The following questions or conversation starters can be used with toddlers right through to independent readers. Modify as needed and add your own questions into the mix. Asking a question or two without making it a chore gives you an insight into your child’s level of comprehension and encourages them to be critical readers of text.
The idea is not to work through this list of questions after each book is read – that is so not fun. If your child is in the mood, just casually ask one or two questions. To make this activity playful, I have written questions on paddle-pop sticks and put them in a bottle and turned it into a lucky dip game. Another suggestion is to make paper chatterboxes where your young reader can pick the question. Get creative and make up board games, or cardboard dice with questions written on them. There are no rules and you know your own children. The following questions will get the dice rolling (so to speak).
Reading comprehension question ideas:
- Can you find the author’s name on the cover?
- Can you find the illustrator’s name?
- What do you think of the illustrations in the book? Are they painted? Drawn? Is it a collage? Photographs? Are they black and white or coloured? How is colour used?

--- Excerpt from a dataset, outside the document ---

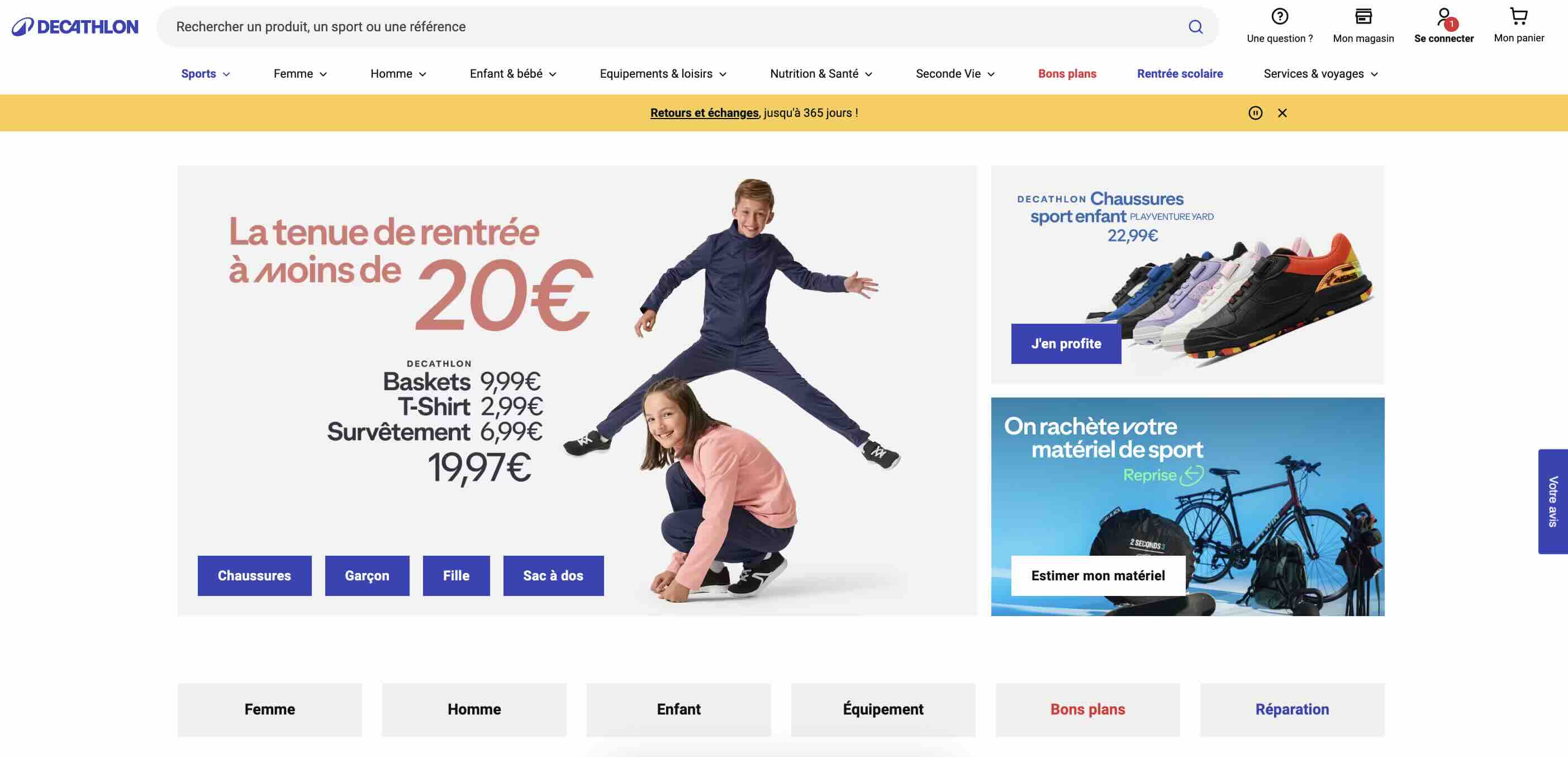Select the Sac à dos button
The image size is (1568, 757).
[x=553, y=575]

- Which is your favourite illustration? Why? Can you describe the illustration?
- What do you think might happen next in the story?
- If you were the author of the story would you have finished it the same way?

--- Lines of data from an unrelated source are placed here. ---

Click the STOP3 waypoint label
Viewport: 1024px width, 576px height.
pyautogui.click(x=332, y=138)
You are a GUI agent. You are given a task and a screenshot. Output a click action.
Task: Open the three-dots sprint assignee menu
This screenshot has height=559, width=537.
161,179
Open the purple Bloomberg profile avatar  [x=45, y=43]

- What did you like or dislike about this book?
- What do you think the author was trying to say to us? What helped you figure out the message?

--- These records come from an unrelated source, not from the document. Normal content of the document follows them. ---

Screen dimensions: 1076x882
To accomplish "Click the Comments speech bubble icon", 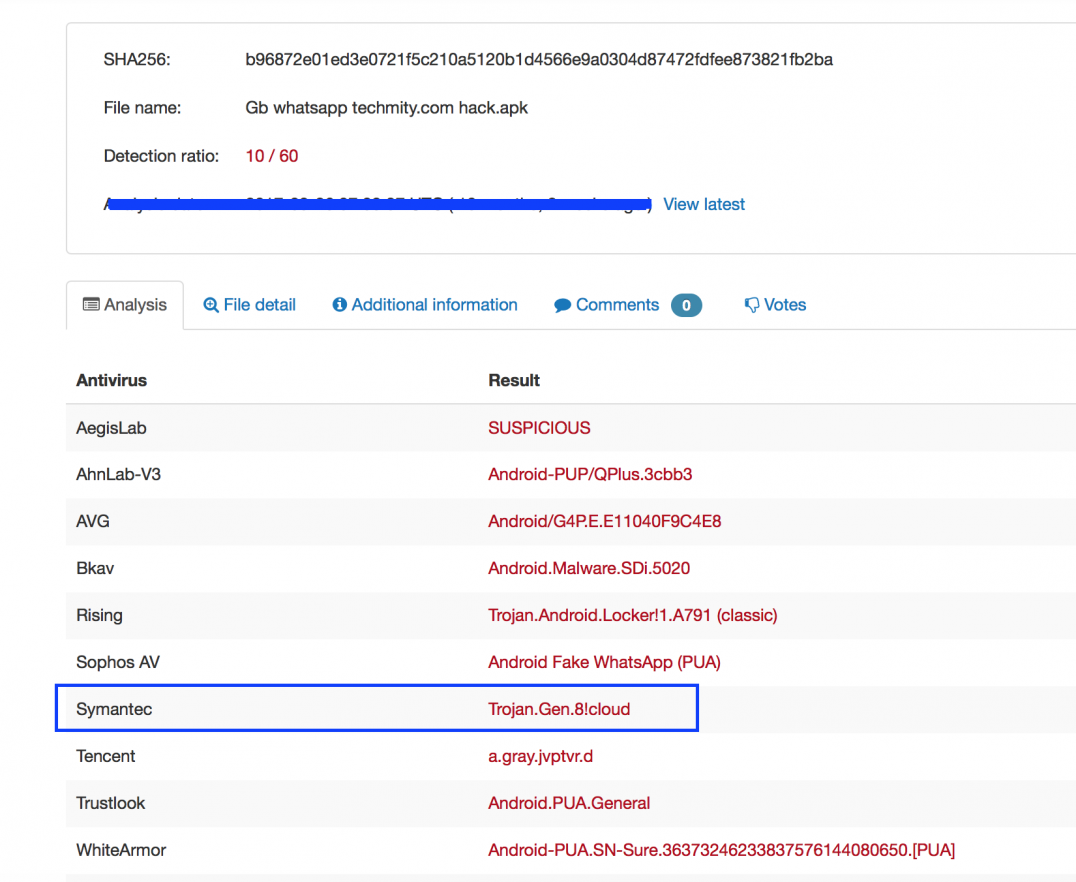I will click(562, 306).
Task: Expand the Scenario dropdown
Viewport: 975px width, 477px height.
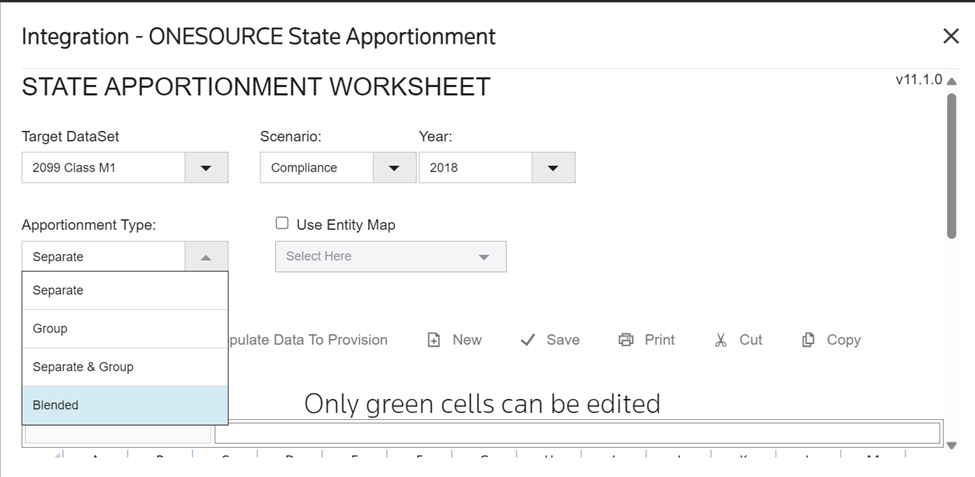Action: (x=394, y=168)
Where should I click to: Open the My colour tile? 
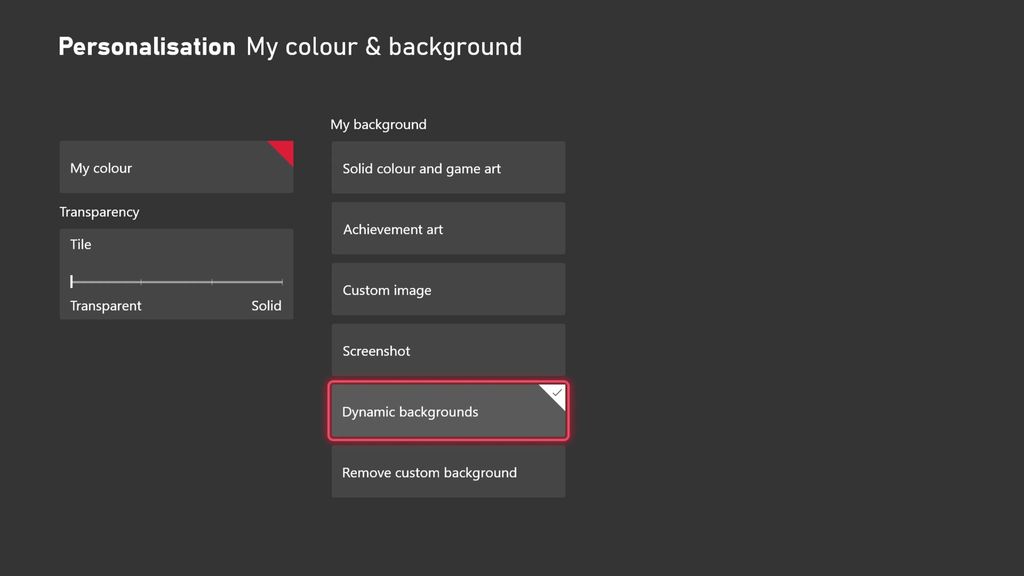click(x=176, y=168)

- What part of the story was the most exciting or interesting?
- Which character was your favourite? Why?
- Did any of the characters remind you of anyone you know?
- Can you think of any other books that are similar to this one?
- Look at the cover. Did it give you clues about the story?
- Point to the parts of the book when I call them out: spine, front cover, back cover, blurb, title.
- How did this book make you feel? Was it a happy book?Thoughtful? A bit scary? An adventure?
- What would be a good food to eat while reading this book?
- What is the setting of this story?
- Can you ask me a question about the book we just read?
- Can you retell the story?
- Who is telling the story?
- Can you think of a friend who might also like this book? Why do you think they would like it?
Another strategy to increase discussion about books and the way they work is to search out books that are about books. I have two favourites – Parsley Rabbit’s Book about Books (Frances Watts and David Legge) and Lucy’s Book (Natalie Jane Prior and Cheryl Orsini). Full disclosure: I am the image of the librarian in Lucy’s Book.
Even after ten years I am still very fond of Parsley Rabbit’s Book about Books and regularly use it in library lessons. Written for an early childhood audience, Parsley Rabbit walks us through a book that is all about books and along the way he points out the title, endpapers, spine, the way the words move from left to right on a page, and the many more parts and workings of a book. Utterly brilliant.
Lucy’s Book introduces young readers from early childhood to middle primary to the concept of libraries but also the idea that a book can be loved by many and is a resource to be shared. Even if I were not pictured in this book (complete with pink hair and some of my favourite clothes!), this would be the best book I have found that captures the essence of libraries and love for a special book.